Leesfragment: De aarde volgens W.F. Hermans

06 januari 2023 , door Salomon Kroonenberg
| | |

11 januari wordt Salomon Kroonenbergs De aarde volgens W.F. Hermans. De schrijver als geoloog gepresenteerd bij SPUI25. Vandaag kun je al een fragment lezen.

‘Wie over de reling hing en recht naar beneden keek, kon vaststellen dat het schip vorderde; of draaide alleen de aarde er onderdoor?’ Zomaar een zin uit Conserve, de eerste roman van Willem Frederik Hermans. Hermans was een van de grootste Nederlandse schrijvers van de twintigste eeuw, maar hij was ook wetenschapper, een fysisch geograaf. Het was de romanschrijver die, via zijn romanpersonage, de vraag stelde of de aarde onder het schip door draaide, maar zonder de blik van de geograaf was deze vraag nooit in het boek terechtgekomen. Er zijn biografieën over Hermans verschenen, mensen zijn gepromoveerd op zijn romans, er bestaan talloze boeken en artikelen over Hermans en zijn werken, maar over de rol die de aardwetenschappen spelen in zijn literaire werk is nog niet veel bekend.

Gegevens over tekst en itemlocatie

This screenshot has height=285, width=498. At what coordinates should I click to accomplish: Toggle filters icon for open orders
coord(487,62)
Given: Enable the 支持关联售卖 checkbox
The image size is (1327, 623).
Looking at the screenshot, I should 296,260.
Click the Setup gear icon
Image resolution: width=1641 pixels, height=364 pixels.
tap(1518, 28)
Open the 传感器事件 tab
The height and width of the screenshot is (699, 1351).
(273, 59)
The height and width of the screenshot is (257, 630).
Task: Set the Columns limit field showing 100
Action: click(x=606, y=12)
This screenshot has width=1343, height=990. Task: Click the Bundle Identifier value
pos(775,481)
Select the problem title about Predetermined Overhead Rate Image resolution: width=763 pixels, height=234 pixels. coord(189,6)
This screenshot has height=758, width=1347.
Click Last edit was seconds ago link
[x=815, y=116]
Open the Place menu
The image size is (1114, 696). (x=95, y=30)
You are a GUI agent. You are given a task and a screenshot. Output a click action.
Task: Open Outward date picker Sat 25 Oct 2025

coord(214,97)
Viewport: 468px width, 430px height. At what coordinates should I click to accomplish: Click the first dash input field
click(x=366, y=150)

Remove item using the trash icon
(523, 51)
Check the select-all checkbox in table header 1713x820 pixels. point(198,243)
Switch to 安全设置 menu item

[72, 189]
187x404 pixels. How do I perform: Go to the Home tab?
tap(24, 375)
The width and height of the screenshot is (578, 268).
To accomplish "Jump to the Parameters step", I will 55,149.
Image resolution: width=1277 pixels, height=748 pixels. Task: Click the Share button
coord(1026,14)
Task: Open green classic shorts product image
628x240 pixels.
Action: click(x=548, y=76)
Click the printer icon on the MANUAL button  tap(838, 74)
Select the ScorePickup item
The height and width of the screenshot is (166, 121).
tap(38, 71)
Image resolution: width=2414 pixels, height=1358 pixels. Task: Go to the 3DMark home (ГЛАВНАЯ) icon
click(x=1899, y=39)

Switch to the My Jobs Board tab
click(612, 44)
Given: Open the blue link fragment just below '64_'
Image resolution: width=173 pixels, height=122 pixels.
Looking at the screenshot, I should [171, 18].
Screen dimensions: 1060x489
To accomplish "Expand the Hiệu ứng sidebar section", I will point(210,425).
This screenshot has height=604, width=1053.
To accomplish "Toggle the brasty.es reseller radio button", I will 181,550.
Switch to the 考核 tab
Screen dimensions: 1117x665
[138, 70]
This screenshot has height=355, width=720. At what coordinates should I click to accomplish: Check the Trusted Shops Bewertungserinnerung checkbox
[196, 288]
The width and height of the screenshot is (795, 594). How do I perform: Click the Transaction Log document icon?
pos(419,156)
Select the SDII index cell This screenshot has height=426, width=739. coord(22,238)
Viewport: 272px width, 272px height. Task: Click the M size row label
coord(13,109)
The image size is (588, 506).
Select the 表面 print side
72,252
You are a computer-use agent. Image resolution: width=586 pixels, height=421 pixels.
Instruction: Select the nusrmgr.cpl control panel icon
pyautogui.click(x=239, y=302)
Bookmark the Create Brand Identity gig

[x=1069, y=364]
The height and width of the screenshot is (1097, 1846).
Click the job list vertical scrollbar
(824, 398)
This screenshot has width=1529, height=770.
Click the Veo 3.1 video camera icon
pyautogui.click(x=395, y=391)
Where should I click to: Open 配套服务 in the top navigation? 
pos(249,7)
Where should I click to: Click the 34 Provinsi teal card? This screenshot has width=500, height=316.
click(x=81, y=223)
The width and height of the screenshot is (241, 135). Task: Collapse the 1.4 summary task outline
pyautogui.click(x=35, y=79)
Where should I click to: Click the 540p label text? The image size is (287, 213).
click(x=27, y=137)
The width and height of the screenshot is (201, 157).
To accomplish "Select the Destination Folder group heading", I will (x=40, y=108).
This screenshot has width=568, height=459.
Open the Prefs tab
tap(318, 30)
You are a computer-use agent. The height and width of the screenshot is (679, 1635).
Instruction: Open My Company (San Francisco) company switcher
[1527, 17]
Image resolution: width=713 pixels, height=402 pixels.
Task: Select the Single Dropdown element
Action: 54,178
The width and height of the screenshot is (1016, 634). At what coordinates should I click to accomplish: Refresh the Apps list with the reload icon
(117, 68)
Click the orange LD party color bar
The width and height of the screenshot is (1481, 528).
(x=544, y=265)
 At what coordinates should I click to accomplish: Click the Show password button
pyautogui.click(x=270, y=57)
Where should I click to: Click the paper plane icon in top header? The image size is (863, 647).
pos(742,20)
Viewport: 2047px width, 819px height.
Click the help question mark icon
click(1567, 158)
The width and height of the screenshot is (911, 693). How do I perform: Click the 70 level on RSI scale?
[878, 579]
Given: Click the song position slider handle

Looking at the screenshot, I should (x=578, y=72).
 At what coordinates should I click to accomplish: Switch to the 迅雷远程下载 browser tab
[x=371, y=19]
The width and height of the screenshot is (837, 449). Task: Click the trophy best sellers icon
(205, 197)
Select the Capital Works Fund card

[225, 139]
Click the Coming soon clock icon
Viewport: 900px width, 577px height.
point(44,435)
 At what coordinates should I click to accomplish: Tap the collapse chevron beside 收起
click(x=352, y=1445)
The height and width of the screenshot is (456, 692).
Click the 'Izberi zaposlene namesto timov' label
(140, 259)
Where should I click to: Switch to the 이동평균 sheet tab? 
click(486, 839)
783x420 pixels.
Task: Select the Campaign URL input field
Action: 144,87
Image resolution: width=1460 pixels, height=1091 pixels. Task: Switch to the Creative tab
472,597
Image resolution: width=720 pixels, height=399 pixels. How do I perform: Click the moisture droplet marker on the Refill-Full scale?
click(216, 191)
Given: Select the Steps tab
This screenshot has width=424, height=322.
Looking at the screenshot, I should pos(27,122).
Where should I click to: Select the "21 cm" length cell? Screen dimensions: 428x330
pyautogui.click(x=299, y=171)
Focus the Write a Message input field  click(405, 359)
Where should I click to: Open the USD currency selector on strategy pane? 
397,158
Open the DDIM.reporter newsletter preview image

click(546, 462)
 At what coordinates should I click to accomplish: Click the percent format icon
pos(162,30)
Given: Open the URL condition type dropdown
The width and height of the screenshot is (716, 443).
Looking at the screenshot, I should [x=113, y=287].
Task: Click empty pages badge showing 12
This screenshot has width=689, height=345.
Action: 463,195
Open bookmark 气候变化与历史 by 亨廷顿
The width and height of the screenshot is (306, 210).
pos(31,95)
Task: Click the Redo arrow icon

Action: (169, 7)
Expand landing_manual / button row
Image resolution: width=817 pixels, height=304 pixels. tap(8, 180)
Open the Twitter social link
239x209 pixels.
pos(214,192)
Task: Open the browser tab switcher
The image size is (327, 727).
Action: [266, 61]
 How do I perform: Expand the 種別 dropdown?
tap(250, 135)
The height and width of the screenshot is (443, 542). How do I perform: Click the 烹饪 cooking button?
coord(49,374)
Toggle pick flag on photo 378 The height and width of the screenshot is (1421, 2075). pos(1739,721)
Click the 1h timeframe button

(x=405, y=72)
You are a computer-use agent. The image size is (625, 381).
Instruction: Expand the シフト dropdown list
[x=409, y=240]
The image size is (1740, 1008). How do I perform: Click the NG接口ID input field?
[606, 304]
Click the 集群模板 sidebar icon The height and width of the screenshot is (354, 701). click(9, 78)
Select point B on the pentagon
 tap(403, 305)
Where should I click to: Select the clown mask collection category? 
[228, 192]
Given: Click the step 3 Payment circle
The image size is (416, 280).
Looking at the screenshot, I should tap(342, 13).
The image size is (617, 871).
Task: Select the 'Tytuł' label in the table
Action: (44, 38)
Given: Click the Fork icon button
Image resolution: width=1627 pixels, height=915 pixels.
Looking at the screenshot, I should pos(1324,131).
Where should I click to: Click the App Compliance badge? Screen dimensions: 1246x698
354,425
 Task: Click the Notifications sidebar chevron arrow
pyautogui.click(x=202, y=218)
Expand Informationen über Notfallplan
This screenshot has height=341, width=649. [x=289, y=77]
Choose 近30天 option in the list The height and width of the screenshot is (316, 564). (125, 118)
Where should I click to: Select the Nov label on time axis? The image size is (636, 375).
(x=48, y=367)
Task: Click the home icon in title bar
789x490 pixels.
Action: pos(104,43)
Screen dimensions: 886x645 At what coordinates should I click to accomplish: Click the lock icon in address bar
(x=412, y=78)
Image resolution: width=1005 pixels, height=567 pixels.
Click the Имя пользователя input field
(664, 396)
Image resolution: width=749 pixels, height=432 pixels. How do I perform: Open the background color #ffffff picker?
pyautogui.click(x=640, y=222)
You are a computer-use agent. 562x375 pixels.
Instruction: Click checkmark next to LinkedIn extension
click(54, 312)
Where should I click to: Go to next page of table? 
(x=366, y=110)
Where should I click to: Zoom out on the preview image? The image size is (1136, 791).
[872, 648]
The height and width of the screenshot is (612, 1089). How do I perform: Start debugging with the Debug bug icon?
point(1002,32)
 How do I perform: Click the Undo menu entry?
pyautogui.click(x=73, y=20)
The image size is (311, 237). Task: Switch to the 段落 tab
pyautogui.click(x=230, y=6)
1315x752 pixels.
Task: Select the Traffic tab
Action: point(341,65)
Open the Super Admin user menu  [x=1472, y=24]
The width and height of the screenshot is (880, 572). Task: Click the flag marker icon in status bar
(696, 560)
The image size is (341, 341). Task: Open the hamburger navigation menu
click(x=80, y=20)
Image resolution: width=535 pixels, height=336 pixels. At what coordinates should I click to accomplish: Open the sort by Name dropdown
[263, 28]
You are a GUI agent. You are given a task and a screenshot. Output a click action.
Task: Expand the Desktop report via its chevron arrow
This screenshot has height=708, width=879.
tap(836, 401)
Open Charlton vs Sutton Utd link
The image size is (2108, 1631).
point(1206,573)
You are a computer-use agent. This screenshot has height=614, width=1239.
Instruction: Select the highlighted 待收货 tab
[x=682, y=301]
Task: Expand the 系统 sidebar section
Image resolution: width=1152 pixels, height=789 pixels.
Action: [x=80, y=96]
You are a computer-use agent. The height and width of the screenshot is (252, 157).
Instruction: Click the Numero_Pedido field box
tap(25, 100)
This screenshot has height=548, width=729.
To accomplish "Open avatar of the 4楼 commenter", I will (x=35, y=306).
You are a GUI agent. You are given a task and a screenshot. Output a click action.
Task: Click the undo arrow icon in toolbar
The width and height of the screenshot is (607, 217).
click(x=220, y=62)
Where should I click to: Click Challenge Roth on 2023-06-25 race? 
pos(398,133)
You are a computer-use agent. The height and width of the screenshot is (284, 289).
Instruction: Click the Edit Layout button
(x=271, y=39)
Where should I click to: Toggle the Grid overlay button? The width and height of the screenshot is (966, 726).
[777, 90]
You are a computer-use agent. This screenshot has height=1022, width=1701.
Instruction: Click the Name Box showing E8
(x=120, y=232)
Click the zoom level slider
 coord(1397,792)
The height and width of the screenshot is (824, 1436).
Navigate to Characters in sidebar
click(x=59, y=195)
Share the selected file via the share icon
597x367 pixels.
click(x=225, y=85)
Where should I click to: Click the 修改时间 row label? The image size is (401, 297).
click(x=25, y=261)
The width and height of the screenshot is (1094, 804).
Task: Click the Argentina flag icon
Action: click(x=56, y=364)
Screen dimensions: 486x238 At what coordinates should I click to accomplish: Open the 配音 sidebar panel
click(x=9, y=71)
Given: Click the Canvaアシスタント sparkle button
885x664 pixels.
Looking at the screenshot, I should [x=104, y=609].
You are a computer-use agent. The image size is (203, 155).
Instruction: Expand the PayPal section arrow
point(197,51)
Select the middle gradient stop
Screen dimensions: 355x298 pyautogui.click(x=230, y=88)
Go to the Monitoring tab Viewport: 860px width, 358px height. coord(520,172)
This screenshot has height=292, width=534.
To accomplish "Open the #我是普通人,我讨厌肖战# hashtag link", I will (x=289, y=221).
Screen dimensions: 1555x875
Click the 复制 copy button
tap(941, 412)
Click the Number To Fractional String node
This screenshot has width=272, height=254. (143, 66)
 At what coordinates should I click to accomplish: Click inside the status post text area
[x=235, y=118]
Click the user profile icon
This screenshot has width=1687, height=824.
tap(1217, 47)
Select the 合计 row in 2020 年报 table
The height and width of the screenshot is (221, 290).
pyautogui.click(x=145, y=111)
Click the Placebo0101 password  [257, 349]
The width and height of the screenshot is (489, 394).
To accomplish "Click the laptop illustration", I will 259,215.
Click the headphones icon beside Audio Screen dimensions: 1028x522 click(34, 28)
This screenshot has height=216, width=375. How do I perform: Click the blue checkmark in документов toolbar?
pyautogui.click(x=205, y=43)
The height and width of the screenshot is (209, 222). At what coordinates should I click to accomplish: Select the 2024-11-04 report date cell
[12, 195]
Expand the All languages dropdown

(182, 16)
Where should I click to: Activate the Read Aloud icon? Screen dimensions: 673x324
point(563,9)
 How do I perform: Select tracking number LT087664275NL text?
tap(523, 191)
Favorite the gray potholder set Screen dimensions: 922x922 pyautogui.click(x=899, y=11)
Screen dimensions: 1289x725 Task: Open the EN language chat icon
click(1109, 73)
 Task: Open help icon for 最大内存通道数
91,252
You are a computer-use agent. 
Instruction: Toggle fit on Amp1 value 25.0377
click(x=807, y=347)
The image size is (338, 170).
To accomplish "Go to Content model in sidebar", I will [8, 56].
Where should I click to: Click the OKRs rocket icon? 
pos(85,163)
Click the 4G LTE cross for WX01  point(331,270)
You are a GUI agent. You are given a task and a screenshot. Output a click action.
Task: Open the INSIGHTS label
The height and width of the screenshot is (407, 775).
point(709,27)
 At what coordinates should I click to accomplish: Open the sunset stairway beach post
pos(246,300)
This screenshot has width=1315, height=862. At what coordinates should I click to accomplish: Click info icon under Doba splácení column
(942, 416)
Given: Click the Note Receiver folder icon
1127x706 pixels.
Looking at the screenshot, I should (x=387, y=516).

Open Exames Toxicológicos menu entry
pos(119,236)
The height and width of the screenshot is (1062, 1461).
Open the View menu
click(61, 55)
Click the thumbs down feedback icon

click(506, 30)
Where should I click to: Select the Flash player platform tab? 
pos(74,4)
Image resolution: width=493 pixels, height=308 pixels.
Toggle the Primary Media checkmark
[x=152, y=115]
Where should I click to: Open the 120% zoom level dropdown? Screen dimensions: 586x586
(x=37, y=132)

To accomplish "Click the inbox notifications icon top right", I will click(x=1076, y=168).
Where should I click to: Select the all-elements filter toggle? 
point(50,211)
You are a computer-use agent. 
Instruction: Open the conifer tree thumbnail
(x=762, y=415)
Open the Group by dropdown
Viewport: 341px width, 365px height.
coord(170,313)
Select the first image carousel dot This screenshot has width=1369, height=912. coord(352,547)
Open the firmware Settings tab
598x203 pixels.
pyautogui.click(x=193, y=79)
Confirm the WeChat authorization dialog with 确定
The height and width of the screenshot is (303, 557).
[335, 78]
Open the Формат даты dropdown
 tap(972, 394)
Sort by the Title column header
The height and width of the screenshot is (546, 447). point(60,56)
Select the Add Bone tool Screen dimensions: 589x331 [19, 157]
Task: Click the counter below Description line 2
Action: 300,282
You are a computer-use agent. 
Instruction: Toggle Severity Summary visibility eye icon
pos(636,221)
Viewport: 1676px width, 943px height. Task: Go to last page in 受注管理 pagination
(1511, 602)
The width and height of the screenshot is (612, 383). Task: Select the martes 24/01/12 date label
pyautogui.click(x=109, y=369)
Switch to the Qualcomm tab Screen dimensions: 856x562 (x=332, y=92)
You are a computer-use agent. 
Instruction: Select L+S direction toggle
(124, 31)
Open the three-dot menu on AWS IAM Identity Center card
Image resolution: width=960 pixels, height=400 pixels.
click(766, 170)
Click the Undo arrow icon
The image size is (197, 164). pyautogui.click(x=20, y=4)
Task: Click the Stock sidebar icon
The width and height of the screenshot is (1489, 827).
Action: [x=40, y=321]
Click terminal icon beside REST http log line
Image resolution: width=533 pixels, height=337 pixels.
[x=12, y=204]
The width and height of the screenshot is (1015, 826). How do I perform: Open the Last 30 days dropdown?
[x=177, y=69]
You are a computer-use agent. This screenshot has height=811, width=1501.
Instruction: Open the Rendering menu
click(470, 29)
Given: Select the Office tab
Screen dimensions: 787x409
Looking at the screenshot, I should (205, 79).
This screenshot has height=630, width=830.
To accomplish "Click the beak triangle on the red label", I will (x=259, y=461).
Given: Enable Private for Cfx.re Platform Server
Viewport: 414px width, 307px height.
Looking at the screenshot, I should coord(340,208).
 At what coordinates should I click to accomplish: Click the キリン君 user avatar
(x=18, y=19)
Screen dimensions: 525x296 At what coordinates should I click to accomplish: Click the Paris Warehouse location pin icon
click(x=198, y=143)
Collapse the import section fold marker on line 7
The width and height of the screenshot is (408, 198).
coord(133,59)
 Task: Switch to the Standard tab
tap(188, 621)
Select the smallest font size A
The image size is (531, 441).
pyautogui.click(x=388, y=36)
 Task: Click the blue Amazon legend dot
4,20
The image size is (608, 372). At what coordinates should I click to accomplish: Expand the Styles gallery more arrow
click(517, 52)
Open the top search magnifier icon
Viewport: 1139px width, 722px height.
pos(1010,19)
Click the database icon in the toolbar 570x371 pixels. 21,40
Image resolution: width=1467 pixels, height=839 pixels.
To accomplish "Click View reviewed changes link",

TE DOEN:
1 - Kloppen de volgende uitspraken volgens het leesfragment over W.F. Hermans? Geef bij elke uitspraak ja of nee en citeer de woorden uit het leesfragment die de doorslag geven.
(a) Conserve was de eerste roman van Hermans.
(b) Hermans was naast schrijver ook fysisch geograaf.
(c) Over de rol van de aardwetenschappen in het literaire werk van Hermans is al veel bekend.
2 - Hoe gaat het leesfragment over W.F. Hermans verder? Schrijf een vervolg dat na de laatste zin begint.

GESCHREVEN ANTWOORDEN:
1 -
(a) Ja: "Zomaar een zin uit Conserve, de eerste roman van Willem Frederik Hermans."
(b) Ja: "maar hij was ook wetenschapper, een fysisch geograaf."
(c) Nee: "over de rol die de aardwetenschappen spelen in zijn literaire werk is nog niet veel bekend."

2 -
Geoloog en schrijver Salomon Kroonenberg is bij uitstek de persoon om die omissie te herstellen. Aan de hand van foto’s, tekeningen, romans en het enige fysisch-geografisch-geologische leerboek dat Hermans ooit schreef, laat Kroonenberg zien hoe belangrijk de aardwetenschapper Wim Hermans is geweest voor de inspiratie en het wereldbeeld van de schrijver Willem Frederik Hermans. Kroonenberg toont overtuigend aan dat ook de fysisch-geografische en geologische context van Hermans’ werken onze volle aandacht verdient.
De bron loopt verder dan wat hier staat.